(EXERCISE BRIEF) Transcribe the data below verbatim from the line with "Bundle TUTTI IN" to the line with "Conditions générales (64, 2431)". Include both of those lines.

(Dataset excerpts)
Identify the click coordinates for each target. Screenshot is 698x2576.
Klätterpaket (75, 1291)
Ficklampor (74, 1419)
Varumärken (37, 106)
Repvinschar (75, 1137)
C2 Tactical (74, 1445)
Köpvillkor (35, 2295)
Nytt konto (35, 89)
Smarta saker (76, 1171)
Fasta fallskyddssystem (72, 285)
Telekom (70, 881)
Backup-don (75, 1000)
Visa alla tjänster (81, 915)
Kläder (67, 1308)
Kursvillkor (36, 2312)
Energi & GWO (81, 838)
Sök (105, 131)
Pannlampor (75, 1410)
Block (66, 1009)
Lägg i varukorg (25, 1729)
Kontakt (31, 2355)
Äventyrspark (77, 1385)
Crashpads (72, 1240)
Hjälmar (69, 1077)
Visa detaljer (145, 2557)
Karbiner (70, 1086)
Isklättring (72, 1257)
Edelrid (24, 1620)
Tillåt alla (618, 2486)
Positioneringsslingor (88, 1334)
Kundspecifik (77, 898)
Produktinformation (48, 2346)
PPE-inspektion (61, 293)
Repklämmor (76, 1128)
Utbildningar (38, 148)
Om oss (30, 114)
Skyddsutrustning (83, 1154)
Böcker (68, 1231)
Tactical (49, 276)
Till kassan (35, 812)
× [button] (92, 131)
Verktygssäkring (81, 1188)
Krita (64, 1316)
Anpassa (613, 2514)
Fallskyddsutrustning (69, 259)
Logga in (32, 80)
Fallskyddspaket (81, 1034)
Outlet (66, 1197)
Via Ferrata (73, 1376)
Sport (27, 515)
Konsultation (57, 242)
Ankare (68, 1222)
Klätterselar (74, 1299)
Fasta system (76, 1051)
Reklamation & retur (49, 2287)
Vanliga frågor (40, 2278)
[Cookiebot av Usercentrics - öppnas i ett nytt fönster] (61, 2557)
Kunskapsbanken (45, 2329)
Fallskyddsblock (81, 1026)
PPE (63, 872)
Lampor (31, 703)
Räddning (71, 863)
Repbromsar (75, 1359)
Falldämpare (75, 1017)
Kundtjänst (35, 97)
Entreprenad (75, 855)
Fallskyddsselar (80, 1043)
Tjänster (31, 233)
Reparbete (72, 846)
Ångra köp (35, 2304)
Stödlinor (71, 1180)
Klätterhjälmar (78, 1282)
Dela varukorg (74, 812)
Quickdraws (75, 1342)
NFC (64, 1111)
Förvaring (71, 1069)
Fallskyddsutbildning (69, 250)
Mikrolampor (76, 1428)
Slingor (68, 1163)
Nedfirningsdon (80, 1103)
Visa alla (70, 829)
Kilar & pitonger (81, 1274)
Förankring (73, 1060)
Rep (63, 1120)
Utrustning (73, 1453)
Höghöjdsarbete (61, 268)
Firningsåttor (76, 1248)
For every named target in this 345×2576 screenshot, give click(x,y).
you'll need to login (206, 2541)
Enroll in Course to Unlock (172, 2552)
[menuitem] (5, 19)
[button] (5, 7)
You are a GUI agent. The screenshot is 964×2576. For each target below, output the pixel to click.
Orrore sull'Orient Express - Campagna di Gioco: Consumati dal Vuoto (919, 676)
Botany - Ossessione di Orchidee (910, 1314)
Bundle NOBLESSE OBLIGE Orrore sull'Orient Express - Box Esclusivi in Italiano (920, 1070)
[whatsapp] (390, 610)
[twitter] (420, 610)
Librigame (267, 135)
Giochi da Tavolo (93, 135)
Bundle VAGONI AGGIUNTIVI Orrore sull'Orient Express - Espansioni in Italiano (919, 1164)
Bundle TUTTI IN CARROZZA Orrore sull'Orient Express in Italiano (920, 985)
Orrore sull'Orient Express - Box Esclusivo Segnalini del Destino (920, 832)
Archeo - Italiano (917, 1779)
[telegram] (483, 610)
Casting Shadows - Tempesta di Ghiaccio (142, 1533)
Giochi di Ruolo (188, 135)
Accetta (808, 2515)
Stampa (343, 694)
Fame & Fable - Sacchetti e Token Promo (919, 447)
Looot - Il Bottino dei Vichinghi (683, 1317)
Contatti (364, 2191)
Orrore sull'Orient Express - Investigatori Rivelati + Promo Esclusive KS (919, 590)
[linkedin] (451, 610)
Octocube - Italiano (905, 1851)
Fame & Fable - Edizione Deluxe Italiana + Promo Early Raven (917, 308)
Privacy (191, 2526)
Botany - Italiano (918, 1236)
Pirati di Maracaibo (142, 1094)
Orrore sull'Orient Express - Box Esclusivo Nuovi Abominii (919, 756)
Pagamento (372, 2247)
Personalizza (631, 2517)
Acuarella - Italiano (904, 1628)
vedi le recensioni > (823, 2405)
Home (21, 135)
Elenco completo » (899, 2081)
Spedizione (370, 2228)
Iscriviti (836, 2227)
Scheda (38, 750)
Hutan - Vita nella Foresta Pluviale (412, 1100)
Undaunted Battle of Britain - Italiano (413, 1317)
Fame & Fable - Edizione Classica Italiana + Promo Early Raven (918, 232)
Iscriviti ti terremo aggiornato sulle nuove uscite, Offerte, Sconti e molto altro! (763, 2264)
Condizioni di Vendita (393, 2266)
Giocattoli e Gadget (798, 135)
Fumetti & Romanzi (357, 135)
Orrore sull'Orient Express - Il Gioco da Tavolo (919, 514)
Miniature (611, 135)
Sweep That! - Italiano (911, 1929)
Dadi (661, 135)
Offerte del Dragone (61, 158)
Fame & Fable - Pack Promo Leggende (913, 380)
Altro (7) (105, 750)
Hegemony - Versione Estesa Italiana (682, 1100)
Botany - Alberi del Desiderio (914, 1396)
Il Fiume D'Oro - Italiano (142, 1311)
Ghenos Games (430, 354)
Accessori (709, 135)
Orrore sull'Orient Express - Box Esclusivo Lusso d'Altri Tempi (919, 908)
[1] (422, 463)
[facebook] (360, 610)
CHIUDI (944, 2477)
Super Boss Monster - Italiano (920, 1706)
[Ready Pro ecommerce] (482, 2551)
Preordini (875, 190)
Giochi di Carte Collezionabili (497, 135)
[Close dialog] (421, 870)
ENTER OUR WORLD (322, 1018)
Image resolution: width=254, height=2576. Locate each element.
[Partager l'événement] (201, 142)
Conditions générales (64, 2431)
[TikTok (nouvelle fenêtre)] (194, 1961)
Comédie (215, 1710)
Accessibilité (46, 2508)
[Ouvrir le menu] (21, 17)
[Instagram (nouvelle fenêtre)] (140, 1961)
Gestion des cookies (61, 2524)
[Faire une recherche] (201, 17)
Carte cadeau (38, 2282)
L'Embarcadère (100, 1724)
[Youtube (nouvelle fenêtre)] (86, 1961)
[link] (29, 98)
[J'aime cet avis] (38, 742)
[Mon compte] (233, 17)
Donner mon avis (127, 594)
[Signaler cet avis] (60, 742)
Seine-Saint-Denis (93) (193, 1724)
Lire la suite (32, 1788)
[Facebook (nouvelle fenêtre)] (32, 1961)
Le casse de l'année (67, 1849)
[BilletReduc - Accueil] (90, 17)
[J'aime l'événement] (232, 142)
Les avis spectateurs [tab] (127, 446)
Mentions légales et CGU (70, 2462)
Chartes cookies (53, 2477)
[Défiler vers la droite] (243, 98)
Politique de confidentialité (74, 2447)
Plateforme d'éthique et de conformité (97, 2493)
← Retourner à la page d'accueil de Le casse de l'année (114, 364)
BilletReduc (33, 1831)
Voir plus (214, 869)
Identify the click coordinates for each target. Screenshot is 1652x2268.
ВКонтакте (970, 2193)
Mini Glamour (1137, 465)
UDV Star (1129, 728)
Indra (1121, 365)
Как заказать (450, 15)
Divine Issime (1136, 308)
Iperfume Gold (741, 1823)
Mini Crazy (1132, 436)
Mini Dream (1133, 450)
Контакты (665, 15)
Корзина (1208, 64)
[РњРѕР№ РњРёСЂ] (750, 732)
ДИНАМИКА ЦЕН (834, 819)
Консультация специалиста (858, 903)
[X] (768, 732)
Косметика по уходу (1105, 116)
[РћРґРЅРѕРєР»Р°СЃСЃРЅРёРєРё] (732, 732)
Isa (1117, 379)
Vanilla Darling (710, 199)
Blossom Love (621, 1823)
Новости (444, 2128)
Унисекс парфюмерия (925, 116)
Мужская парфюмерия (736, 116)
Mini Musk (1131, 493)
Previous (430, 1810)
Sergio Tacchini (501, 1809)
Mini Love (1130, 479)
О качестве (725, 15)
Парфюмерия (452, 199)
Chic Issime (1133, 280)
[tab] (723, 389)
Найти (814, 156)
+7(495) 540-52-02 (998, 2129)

(TASK SOLUTION)
Bundle TUTTI IN CARROZZA Orrore sull'Orient Express in Italiano (920, 985)
Orrore sull'Orient Express - Box Esclusivo Segnalini del Destino (920, 832)
Archeo - Italiano (917, 1779)
[telegram] (483, 610)
Casting Shadows - Tempesta di Ghiaccio (142, 1533)
Giochi di Ruolo (188, 135)
Accetta (808, 2515)
Stampa (343, 694)
Fame & Fable - Sacchetti e Token Promo (919, 447)
Looot - Il Bottino dei Vichinghi (683, 1317)
Contatti (364, 2191)
Orrore sull'Orient Express - Investigatori Rivelati + Promo Esclusive KS (919, 590)
[linkedin] (451, 610)
Octocube - Italiano (905, 1851)
Fame & Fable - Edizione Deluxe Italiana + Promo Early Raven (917, 308)
Privacy (191, 2526)
Botany - Italiano (918, 1236)
Pirati di Maracaibo (142, 1094)
Orrore sull'Orient Express - Box Esclusivo Nuovi Abominii (919, 756)
Pagamento (372, 2247)
Personalizza (631, 2517)
Acuarella - Italiano (904, 1628)
vedi le recensioni > (823, 2405)
Home (21, 135)
Elenco completo » (899, 2081)
Spedizione (370, 2228)
Iscriviti (836, 2227)
Scheda (38, 750)
Hutan - Vita nella Foresta Pluviale (412, 1100)
Undaunted Battle of Britain - Italiano (413, 1317)
Fame & Fable - Edizione Classica Italiana + Promo Early Raven (918, 232)
Iscriviti ti terremo aggiornato sulle nuove uscite, Offerte, Sconti e molto altro! (763, 2264)
Condizioni di Vendita (393, 2266)
Giocattoli e Gadget (798, 135)
Fumetti & Romanzi (357, 135)
Orrore sull'Orient Express - Il Gioco da Tavolo (919, 514)
Miniature (611, 135)
Sweep That! - Italiano (911, 1929)
Dadi (661, 135)
Offerte del Dragone (61, 158)
Fame & Fable - Pack Promo Leggende (913, 380)
Altro (7) (105, 750)
Hegemony - Versione Estesa Italiana (682, 1100)
Botany - Alberi del Desiderio (914, 1396)
Il Fiume D'Oro - Italiano (142, 1311)
Ghenos Games (430, 354)
Accessori (709, 135)
Orrore sull'Orient Express - Box Esclusivo Lusso d'Altri Tempi (919, 908)
[1] (422, 463)
[facebook] (360, 610)
CHIUDI (944, 2477)
Super Boss Monster - Italiano (920, 1706)
[Ready Pro ecommerce] (482, 2551)
Preordini (875, 190)
Giochi di Carte Collezionabili (497, 135)
[Close dialog] (421, 870)
ENTER OUR WORLD (322, 1018)
Image resolution: width=254, height=2576. Locate each element.
[Partager l'événement] (201, 142)
Conditions générales (64, 2431)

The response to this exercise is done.